Task brief: Restate verbatim the span of lines below between the line with "Select the embed code icon" and the line with "Click the recording", including those two lines, and only that span.

Dataset records:
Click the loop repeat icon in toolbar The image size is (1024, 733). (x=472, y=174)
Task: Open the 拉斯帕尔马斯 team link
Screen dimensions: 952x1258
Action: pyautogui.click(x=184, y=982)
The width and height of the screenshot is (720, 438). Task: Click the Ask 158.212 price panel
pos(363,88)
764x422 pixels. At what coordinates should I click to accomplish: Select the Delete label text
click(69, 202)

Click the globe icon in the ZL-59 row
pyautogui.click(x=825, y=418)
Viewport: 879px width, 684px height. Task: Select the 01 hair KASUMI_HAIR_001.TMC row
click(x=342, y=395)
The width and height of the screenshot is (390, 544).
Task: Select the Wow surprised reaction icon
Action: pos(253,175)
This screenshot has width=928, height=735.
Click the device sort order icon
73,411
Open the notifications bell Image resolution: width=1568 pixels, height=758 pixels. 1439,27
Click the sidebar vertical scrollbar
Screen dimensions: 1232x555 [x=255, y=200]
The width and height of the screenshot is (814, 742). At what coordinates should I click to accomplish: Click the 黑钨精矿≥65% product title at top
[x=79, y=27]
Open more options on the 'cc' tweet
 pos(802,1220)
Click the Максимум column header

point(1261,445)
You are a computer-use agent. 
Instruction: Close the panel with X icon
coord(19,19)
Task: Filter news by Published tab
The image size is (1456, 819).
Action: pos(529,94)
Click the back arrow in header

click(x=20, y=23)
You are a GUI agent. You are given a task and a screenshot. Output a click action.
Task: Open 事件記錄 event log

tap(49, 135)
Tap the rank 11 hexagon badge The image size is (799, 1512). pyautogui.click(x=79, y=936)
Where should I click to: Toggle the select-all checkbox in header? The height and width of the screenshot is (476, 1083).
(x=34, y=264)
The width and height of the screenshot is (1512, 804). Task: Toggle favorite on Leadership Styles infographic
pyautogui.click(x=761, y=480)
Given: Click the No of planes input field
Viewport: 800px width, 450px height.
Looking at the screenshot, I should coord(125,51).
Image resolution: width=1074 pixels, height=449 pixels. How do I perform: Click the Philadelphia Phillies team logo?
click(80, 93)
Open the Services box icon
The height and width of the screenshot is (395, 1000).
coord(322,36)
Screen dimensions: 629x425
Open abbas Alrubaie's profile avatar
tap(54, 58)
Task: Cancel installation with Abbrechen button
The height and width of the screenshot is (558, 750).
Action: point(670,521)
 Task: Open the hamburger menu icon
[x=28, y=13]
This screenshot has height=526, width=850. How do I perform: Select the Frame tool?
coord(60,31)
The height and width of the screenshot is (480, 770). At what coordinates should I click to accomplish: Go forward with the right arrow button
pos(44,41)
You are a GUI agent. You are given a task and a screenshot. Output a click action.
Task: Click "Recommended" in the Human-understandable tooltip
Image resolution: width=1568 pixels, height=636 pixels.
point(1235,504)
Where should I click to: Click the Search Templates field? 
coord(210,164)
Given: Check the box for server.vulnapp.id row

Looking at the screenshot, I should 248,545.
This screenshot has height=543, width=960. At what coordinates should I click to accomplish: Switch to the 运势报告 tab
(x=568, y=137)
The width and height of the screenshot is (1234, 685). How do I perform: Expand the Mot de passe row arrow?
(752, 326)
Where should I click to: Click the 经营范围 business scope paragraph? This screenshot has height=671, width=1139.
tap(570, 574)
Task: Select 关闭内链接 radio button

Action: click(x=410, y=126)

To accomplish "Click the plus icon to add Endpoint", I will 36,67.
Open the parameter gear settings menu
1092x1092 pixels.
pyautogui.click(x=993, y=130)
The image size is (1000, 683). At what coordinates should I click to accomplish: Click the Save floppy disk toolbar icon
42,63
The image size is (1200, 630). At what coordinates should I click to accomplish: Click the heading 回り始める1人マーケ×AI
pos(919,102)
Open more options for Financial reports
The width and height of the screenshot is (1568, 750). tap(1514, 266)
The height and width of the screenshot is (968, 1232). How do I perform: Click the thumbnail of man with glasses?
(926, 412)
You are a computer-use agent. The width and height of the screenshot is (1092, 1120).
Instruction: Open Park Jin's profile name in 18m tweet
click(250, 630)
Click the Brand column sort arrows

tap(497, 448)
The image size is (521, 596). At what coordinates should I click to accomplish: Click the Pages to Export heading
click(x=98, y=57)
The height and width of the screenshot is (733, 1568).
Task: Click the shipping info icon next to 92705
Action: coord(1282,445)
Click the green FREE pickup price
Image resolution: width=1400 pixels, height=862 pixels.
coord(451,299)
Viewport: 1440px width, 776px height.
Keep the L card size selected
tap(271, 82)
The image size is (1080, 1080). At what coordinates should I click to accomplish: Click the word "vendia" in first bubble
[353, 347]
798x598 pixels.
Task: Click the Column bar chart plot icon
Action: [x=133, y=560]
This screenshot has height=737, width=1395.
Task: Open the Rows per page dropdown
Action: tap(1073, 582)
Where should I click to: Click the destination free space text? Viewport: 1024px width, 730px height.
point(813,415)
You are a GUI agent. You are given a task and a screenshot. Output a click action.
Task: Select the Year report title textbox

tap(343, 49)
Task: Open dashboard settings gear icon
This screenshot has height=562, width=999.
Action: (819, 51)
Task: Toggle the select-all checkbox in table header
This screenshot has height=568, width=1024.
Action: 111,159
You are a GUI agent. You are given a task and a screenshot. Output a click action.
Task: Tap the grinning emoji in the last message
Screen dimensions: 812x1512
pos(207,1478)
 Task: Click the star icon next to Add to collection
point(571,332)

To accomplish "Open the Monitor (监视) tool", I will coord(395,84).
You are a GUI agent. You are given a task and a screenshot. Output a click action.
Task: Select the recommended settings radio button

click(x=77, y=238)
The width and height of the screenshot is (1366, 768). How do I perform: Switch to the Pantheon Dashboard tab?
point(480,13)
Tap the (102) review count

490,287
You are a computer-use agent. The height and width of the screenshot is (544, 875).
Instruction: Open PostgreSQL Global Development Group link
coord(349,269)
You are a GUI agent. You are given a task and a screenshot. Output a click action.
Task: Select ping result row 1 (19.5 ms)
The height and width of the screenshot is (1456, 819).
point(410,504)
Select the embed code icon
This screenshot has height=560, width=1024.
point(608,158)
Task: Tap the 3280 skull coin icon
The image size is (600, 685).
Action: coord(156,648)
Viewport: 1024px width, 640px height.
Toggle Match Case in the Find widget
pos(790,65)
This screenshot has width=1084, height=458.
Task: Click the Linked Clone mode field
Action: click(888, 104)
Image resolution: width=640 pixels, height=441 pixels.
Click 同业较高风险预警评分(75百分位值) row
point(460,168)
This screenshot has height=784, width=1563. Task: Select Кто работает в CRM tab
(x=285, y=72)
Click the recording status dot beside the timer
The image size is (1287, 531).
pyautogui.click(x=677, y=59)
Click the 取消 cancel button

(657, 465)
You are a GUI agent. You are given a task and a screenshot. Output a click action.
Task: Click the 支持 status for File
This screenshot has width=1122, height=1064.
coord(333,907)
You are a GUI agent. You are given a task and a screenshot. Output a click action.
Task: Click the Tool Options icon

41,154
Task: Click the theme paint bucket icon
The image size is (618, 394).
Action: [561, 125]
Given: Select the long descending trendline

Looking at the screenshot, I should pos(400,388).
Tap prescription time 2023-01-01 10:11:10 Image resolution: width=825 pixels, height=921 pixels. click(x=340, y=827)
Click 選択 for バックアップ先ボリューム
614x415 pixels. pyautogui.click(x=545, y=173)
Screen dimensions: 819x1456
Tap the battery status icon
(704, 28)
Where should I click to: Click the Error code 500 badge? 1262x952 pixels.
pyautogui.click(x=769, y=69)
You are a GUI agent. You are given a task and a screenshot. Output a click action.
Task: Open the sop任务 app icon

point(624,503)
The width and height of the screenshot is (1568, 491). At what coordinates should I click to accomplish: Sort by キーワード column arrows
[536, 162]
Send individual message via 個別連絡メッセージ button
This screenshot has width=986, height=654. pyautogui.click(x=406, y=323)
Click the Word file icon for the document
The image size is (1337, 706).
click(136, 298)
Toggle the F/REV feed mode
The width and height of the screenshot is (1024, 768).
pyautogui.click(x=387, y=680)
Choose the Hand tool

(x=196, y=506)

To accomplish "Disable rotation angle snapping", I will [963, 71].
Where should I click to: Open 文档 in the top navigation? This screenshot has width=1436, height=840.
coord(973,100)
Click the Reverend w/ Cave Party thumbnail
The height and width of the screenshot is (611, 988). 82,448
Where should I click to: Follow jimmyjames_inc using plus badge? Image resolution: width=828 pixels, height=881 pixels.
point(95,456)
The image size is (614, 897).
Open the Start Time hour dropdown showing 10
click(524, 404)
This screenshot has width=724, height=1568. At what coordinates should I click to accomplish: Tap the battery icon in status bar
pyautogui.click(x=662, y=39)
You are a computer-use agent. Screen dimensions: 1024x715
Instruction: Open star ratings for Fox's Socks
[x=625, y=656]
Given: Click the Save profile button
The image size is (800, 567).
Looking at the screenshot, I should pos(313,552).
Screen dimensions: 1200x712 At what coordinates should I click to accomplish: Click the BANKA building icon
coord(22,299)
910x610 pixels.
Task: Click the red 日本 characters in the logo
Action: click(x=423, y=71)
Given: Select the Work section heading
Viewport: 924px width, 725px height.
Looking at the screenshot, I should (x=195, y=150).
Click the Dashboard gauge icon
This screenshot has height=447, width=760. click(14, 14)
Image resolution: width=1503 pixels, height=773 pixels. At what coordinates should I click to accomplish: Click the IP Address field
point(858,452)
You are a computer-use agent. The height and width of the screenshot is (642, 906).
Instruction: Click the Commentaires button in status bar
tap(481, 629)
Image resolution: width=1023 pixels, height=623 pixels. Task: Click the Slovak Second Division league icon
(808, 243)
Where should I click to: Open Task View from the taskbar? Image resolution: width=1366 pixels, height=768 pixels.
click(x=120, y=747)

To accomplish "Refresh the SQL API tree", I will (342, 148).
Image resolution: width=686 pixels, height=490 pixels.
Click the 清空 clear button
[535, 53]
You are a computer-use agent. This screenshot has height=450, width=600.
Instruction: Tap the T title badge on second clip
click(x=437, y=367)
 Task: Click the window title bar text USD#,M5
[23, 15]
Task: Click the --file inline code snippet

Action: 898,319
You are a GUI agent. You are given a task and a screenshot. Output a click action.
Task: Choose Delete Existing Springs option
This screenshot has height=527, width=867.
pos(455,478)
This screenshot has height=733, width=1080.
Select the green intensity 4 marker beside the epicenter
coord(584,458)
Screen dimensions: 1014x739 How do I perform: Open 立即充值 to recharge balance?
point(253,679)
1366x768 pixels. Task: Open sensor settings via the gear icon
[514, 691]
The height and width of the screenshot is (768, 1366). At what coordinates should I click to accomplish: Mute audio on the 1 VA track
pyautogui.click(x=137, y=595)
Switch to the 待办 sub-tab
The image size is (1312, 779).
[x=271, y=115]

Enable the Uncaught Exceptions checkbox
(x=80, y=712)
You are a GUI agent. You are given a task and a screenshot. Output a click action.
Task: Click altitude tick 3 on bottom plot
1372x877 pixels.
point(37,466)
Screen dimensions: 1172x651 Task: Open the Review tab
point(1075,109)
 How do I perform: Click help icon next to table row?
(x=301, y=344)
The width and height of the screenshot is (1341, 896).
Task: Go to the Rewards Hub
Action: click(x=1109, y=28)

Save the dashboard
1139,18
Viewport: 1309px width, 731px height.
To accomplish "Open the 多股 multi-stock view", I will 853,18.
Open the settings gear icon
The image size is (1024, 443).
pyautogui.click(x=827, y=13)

Result for this exercise:
Select the embed code icon
This screenshot has height=560, width=1024.
point(608,158)
Task: Tap the 3280 skull coin icon
The image size is (600, 685).
Action: coord(156,648)
Viewport: 1024px width, 640px height.
Toggle Match Case in the Find widget
pos(790,65)
This screenshot has width=1084, height=458.
Task: Click the Linked Clone mode field
Action: click(888, 104)
Image resolution: width=640 pixels, height=441 pixels.
Click 同业较高风险预警评分(75百分位值) row
point(460,168)
This screenshot has height=784, width=1563. Task: Select Кто работает в CRM tab
(x=285, y=72)
Click the recording status dot beside the timer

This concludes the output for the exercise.